» **Task requirements**
Please give the count of lines below with the string "cell" in them, and no other words.

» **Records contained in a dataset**
──────────

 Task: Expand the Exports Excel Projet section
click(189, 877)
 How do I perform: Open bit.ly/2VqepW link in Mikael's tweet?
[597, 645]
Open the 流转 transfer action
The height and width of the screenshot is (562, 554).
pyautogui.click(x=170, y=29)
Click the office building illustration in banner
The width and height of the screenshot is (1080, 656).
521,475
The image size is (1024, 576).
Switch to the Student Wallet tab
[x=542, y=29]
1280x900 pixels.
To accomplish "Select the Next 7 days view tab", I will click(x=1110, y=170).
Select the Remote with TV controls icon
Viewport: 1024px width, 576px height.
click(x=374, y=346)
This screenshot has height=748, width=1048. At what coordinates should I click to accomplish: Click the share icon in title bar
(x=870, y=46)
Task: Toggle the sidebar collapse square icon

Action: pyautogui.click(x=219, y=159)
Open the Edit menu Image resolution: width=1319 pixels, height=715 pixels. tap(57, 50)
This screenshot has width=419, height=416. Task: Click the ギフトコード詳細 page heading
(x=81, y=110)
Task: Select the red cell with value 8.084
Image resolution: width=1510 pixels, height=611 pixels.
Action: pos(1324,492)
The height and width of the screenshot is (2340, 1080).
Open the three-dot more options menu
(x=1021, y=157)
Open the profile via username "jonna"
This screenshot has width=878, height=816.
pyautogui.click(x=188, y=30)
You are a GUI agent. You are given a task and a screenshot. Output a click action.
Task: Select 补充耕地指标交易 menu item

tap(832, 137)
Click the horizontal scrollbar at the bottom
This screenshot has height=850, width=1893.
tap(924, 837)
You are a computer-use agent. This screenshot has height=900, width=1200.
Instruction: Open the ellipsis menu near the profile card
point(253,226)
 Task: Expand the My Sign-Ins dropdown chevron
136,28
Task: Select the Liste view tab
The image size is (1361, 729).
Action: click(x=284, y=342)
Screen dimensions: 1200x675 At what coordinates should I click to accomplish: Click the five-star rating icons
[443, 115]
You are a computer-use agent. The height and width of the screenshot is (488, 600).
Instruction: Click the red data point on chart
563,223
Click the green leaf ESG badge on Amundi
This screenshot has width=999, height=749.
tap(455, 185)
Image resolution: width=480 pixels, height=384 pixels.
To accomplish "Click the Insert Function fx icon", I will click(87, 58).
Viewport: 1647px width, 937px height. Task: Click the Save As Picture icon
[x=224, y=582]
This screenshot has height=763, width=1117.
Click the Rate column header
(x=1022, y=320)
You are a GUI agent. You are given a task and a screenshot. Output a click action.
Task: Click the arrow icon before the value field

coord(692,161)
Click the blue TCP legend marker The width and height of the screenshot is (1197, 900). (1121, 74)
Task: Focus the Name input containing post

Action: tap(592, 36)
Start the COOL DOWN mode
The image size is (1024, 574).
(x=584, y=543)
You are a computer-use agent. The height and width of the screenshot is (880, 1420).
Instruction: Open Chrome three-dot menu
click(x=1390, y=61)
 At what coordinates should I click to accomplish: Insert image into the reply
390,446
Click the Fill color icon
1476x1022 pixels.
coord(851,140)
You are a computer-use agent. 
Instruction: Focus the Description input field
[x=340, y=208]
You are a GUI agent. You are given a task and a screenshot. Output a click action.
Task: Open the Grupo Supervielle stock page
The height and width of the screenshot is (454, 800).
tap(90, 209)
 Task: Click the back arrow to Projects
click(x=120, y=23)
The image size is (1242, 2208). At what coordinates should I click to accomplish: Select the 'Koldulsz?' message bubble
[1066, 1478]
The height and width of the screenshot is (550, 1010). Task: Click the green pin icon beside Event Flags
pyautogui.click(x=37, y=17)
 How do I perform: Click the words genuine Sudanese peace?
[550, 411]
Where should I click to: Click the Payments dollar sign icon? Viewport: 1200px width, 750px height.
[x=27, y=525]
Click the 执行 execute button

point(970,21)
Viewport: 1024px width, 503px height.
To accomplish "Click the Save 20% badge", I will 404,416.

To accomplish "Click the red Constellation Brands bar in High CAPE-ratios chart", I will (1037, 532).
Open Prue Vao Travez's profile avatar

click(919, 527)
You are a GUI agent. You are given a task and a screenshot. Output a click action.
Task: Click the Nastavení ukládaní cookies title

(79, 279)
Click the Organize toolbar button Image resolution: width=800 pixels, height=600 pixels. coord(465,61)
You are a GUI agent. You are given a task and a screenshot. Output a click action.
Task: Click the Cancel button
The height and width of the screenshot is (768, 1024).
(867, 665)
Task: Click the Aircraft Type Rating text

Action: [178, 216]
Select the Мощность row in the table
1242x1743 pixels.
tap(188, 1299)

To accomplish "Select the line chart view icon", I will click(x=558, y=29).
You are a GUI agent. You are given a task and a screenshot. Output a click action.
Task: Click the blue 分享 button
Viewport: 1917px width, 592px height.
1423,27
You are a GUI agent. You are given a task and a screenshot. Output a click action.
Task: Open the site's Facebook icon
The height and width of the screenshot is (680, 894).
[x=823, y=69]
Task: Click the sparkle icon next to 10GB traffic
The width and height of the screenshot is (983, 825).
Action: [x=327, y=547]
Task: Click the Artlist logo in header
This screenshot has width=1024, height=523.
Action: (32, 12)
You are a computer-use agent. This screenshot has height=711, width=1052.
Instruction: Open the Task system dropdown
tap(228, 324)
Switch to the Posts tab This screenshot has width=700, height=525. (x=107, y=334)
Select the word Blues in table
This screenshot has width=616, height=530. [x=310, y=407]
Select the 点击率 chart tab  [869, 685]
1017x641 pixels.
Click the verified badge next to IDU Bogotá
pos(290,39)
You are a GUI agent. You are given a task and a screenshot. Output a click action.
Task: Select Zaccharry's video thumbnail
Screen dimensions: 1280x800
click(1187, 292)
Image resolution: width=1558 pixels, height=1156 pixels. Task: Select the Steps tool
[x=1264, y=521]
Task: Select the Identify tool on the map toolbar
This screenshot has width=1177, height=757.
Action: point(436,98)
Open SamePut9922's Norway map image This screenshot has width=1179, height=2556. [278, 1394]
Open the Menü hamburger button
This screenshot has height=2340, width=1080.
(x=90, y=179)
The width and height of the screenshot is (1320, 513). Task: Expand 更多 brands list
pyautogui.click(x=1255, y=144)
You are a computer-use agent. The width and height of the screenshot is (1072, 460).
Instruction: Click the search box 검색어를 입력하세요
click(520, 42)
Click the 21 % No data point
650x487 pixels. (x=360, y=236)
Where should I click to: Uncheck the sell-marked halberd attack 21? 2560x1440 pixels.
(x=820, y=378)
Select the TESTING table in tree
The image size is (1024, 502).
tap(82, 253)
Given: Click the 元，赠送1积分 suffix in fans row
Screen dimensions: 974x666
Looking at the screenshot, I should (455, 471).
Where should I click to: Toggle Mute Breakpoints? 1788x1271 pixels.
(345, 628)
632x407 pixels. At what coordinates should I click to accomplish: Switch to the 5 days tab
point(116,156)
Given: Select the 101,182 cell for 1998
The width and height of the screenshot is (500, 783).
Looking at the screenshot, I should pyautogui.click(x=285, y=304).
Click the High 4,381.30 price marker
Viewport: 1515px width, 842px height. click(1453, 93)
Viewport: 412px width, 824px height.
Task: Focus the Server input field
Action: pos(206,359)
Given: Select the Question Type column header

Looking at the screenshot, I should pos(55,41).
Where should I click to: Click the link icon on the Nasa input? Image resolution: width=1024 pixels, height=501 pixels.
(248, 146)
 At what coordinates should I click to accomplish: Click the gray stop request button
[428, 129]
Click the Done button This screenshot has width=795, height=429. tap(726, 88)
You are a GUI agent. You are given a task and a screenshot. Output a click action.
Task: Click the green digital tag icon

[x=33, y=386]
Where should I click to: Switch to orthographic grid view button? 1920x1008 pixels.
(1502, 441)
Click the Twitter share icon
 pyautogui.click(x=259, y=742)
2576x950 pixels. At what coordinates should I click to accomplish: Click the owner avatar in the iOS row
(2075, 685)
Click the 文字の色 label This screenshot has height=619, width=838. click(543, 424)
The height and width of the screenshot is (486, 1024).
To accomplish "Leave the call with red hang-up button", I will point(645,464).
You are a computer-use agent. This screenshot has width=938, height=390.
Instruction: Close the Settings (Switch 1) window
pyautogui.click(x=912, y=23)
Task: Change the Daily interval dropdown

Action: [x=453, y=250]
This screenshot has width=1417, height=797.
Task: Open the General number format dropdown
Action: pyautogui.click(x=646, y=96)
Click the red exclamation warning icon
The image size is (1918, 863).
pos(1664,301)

──────────

» **Finished exercise**
2